• Problem 1: Using the restoration excerpt, decide whether each statement agrees with it: (a) the City will allow a tool trailer to stay on site; (b) the grove is a ten-year-old planting; (c) no water source lies near the grove. Answer yes or no for each, quoting the deciding words.
• Problem 2: In the restoration excerpt, swap "biomass" for "soil health" and give the passage again, beginning at the words "Restoration is the" and stopping after "on private lands.".

• Document excerpt:
+===+
Restoration is the crucible in which we test our understanding of ecological systems.  Our initial work focuses on biomass and biodiversity, but ultimately restoration of water systems will be critical.  Stewardship of Wangari’s Grove on public land is a natural first step, and connecting to the Marshall Nursery.  Expansion could include either the Yogurt Farm site in north Grass Lakes or excursions to work on private lands.

  • Wangari’s Grove –  At our first tree planting with South Sound Green Party we planting into a young forest at the Kaiser Entrance to Grass Lakes, now casually named after Wangari Maathai.  The City has data about their work to date on this 5-year-old planting.  I would like to set up the ability to have casual tea, tending, and teach-ins there, so we can easily study restoration at Grass Lakes.  The City is amenable to leaving a tool trailer on site.  From there it will be easier to follow the seasons and learn what Guild Members want to study.  The grove was a high biodiversity planting into a blackberry conversion with only a mowing and grubbing, and light mulch, so its somewhat of a mess and needs help.  As such, and to justify the labor it will take, it could be developed as a seed collection and nursery site.  There is already a nice population of Lupinus rivularis.  The limitation is lack of water, but there is an adjacent wetland, so this could be solved with a header tank and a small solar pump, perhaps using existing sewer vaults, constructed and abandoned by the last development attempt before acquisition.
+===+
• Given entries:
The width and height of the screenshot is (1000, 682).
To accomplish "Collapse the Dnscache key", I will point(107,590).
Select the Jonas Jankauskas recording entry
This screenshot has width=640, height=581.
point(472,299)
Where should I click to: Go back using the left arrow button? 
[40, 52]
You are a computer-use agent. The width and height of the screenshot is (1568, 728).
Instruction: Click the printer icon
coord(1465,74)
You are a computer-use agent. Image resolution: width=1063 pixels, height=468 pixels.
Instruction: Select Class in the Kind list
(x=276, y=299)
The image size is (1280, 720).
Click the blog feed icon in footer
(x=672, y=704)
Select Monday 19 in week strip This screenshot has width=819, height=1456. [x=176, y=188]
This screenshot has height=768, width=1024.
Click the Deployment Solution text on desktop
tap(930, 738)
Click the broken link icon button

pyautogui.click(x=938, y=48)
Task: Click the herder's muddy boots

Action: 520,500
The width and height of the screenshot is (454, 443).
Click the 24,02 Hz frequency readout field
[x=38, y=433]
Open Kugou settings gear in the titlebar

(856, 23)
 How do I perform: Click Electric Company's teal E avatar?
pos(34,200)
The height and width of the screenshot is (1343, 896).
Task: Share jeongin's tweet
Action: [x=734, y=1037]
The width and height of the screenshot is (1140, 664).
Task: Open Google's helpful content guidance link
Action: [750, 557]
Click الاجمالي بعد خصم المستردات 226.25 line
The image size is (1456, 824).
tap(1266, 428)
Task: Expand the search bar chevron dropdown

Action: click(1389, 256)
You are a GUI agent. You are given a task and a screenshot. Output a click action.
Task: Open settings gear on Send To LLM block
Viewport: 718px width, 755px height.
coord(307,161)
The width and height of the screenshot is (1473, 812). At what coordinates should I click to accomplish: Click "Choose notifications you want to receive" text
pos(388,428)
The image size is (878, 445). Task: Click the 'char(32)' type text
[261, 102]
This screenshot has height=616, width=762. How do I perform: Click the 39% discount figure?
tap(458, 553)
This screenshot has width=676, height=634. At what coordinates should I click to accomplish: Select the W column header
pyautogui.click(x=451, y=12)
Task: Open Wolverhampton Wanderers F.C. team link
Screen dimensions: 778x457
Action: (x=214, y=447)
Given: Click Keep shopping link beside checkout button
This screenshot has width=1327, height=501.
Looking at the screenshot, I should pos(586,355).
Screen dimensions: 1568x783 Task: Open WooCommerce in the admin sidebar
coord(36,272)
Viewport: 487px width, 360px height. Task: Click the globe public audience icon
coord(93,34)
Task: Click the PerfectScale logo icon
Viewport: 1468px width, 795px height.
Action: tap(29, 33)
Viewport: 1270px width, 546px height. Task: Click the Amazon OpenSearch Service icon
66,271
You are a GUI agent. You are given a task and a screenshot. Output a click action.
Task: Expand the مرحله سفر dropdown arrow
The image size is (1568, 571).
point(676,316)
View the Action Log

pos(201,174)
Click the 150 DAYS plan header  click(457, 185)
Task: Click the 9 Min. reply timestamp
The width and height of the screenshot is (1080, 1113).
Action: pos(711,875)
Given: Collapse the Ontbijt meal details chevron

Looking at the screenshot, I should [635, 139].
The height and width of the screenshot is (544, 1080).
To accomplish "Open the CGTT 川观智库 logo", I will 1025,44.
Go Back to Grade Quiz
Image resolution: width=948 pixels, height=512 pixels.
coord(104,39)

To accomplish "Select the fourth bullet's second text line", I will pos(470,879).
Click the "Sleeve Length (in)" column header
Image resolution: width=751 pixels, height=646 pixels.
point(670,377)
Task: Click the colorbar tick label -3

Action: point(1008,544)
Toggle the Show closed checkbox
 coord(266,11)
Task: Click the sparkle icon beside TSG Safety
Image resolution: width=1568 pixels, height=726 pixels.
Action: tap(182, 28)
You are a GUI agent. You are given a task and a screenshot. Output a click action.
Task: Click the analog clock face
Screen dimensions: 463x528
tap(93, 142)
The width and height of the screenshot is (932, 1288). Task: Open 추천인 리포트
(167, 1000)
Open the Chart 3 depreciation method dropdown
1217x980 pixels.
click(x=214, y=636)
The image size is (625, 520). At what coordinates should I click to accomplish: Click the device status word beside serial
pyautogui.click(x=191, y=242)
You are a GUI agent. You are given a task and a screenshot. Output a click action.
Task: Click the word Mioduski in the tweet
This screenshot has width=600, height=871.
+===+
• Answer section 1:
(a) Yes: "The City is amenable to leaving a tool trailer on site."
(b) No: "this 5-year-old planting"
(c) No: "there is an adjacent wetland"

• Answer section 2:
Restoration is the crucible in which we test our understanding of ecological systems.  Our initial work focuses on soil health and biodiversity, but ultimately restoration of water systems will be critical.  Stewardship of Wangari’s Grove on public land is a natural first step, and connecting to the Marshall Nursery.  Expansion could include either the Yogurt Farm site in north Grass Lakes or excursions to work on private lands.